Orleans Landbridge restoration project deemed a "Win-Win-Win"

By Amanda Moore, National Wildlife Federation

Governor Bobby Jindal addresses the media.

At a news conference on August 17, Louisiana Governor Bobby Jindal and New Orleans Mayor Mitch Landrieu announced that important work was beginning on the Orleans Landbridge Shoreline Protection and Marsh Creation Project. The project will help protect the marsh that separates Lake Pontchartrain and Lake Borgne, which is retreating at an alarming average of 7.7 feet per year.

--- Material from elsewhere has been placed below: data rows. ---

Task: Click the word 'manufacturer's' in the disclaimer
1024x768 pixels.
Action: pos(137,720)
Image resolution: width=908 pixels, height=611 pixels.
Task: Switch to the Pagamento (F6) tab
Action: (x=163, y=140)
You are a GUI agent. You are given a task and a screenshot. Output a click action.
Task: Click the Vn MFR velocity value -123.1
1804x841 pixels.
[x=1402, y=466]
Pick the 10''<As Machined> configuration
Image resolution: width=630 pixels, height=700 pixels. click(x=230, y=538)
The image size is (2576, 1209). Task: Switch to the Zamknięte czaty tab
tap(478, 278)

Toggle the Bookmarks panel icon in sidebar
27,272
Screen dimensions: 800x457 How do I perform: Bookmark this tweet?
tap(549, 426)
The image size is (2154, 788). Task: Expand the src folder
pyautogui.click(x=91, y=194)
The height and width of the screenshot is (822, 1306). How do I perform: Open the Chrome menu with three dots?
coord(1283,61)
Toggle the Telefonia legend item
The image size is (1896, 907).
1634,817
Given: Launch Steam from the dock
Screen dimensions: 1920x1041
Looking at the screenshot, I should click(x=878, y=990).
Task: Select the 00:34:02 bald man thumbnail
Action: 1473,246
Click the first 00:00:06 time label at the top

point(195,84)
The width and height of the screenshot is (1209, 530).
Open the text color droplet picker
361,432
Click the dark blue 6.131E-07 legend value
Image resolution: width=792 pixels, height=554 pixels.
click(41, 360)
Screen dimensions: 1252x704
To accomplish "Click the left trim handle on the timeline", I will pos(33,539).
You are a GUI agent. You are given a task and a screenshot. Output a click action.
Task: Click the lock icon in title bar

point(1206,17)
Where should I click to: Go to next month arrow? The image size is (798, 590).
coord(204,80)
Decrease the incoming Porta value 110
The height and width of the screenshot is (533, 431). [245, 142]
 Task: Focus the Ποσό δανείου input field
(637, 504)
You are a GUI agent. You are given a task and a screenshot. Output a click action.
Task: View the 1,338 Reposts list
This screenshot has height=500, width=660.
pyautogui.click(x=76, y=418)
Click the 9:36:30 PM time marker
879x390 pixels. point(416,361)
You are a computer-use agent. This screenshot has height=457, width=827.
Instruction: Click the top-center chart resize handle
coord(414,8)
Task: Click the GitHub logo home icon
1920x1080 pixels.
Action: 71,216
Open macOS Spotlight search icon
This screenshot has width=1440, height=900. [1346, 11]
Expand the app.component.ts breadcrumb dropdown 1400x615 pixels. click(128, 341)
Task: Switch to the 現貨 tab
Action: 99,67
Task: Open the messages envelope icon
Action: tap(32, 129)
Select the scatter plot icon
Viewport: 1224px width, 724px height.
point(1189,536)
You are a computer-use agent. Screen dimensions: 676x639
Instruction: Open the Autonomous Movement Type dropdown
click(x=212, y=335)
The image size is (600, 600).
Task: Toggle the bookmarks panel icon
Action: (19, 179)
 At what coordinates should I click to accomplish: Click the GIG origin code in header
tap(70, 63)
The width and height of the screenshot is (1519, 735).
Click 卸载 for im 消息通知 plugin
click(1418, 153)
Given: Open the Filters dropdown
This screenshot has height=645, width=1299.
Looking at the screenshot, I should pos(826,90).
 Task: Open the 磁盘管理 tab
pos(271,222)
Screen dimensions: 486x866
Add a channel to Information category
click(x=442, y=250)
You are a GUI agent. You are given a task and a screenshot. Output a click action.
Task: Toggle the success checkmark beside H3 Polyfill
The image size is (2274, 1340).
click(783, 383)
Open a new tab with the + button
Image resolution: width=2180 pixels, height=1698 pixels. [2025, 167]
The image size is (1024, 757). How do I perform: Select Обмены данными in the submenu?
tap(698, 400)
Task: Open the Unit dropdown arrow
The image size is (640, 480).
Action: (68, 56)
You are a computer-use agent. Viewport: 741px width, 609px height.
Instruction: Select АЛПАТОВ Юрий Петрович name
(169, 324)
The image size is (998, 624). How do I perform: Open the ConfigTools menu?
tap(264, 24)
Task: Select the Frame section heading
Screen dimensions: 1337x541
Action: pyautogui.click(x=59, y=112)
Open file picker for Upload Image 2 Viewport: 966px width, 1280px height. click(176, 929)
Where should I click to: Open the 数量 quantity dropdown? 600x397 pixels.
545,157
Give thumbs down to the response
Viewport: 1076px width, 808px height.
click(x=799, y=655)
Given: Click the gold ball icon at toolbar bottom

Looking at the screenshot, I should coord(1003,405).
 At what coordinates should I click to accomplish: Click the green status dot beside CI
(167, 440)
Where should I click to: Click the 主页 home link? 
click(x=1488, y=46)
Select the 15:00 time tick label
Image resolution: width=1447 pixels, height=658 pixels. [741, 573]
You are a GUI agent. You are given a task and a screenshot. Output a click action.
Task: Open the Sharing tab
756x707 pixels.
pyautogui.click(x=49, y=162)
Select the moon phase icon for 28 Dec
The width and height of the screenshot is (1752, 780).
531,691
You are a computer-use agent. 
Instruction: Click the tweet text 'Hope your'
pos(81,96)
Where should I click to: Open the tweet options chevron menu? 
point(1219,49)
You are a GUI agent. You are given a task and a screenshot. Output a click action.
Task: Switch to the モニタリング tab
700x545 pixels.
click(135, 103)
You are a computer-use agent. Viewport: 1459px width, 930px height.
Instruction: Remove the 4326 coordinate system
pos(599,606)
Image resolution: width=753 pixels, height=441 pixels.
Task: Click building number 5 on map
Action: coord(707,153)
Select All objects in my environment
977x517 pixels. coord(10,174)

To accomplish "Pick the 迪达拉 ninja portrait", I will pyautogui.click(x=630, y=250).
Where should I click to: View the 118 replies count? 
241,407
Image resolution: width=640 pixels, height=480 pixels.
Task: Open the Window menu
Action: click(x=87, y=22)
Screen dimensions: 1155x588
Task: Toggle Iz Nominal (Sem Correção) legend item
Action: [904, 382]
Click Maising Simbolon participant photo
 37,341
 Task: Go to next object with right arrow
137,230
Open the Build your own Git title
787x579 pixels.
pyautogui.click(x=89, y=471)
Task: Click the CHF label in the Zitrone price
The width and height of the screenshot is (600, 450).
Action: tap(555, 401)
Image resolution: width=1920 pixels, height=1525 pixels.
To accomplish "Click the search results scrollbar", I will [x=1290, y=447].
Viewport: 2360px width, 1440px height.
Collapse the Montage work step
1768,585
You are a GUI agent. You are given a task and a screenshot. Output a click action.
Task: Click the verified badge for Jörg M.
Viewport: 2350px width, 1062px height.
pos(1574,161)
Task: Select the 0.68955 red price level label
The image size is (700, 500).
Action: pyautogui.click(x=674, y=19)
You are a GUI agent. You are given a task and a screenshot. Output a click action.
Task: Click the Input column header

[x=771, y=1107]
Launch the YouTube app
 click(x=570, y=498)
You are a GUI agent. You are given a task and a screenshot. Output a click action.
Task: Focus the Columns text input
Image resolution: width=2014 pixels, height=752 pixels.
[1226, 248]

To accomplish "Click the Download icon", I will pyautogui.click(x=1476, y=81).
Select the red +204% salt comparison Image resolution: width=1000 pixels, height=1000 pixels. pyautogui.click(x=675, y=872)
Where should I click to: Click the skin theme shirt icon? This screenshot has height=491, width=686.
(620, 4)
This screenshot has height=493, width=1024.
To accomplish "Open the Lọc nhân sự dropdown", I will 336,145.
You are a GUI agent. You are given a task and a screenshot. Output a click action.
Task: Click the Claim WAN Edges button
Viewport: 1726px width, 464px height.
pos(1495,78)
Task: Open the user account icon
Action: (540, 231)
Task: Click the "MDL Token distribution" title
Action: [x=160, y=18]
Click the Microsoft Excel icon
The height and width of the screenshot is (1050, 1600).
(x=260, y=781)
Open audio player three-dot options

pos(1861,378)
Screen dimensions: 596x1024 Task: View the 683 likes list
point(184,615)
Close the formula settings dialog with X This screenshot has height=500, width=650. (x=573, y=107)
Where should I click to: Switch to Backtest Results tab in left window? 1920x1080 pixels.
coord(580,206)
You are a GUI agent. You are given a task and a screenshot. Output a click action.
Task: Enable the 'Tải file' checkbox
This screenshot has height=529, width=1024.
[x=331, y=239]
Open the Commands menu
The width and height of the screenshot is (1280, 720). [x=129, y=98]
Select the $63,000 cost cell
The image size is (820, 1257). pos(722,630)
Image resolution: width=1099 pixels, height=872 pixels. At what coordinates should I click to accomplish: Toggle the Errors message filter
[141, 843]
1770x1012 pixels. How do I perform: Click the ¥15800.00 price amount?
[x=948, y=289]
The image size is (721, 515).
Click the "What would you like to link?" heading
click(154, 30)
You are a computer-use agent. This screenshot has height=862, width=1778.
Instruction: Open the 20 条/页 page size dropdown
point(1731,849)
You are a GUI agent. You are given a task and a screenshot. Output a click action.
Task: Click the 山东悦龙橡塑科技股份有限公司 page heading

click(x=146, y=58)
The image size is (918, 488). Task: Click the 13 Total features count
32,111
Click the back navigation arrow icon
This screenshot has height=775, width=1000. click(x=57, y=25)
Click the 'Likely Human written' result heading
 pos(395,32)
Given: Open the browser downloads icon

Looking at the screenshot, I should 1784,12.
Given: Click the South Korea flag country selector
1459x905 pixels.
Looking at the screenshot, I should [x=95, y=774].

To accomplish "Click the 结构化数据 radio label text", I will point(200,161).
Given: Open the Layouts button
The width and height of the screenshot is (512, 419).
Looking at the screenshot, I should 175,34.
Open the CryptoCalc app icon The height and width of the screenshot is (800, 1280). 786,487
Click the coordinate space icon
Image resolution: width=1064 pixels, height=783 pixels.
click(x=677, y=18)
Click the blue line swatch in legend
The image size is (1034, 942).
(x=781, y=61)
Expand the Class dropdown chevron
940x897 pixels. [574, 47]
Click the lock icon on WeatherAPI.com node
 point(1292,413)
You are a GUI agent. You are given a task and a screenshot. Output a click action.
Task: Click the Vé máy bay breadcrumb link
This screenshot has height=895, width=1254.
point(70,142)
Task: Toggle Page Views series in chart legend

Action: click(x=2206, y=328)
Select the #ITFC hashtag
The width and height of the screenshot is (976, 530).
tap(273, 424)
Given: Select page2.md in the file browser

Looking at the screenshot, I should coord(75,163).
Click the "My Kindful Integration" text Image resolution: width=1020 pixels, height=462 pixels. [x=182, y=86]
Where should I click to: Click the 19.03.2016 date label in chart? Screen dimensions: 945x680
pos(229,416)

In an exciting twist, this project will recycle more than 200,000 tons of crushed concrete from the demolished I-10 Twin Span Bridge, which was damaged during Hurricane Katrina. Not only does this project combine serious recycling with marsh restoration and protection, but beneficially reusing the concrete will reduce the project costs by more than $11 million or more than 25 percent. As Jim Tripp, Senior Counsel for Environmental Defense Fund, put it during the news conference, this project is a “Win-Win-Win”.

The bridge rubble will be placed in Geogrid Marine Mattresses along the shoreline and will help combat the negative effects of high wave energy on marsh areas, including Bayou Sauvage National Wildlife Refuge, the nation’s largest urban wildlife refuge. The Orleans Landbridge project is scheduled for completion in May 2013. The State and Orleans Parish Coastal Impact Assistance Program (CIAP) is funding the $30 million project.

In addition to Governor Jindal and Mayor Landrieu, State Representative Jared Brossett, members of St. Tammany Parish, Lake Pontchartrain Basin Foundation, Southeast Louisiana Flood Protection Authority East, National Wildlife Federation and Environmental Defense Fund participated in the news conference to express their support for the project.

Carlton Dufrechou of the Causeway Commission also shared a brief–but very important–final remark: “If we don’t save our coast, we’re toast.”